• **LISTED ENTRIES**:

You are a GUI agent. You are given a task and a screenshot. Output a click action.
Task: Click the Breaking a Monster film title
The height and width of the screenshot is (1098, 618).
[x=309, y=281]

* * *

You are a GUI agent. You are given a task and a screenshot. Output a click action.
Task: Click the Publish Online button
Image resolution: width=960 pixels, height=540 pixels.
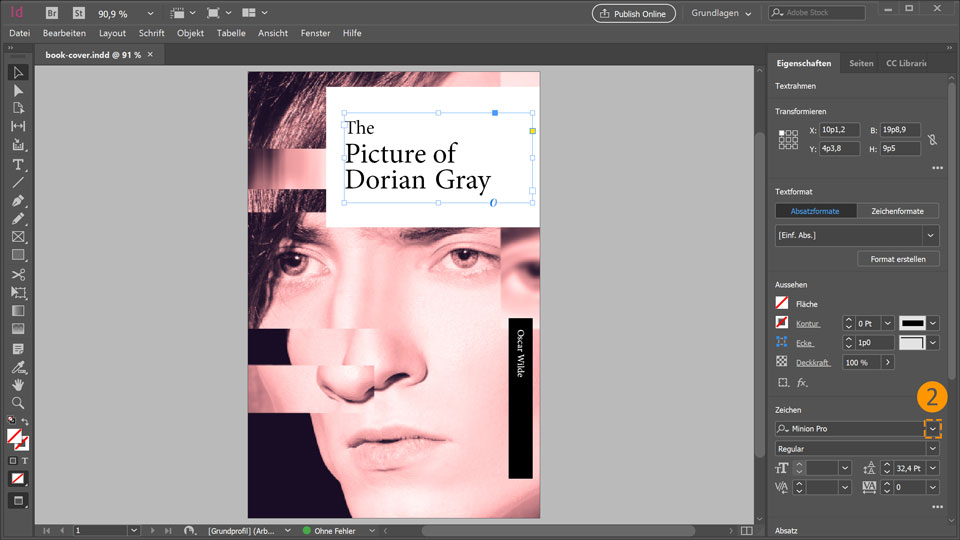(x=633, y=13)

==

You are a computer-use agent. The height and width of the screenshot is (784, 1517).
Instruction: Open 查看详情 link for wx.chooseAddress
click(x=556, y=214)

• **WORK TO COMPLETE**: Please rewrite the lines running from the one holding "You are a computer-use" through the one holding "click(x=556, y=214)", inclusive, keeping the requests and adding 99 to each coordinate number in the answers.

• **TASK RESPONSE**:
You are a computer-use agent. The height and width of the screenshot is (784, 1517).
Instruction: Open 查看详情 link for wx.chooseAddress
click(x=655, y=313)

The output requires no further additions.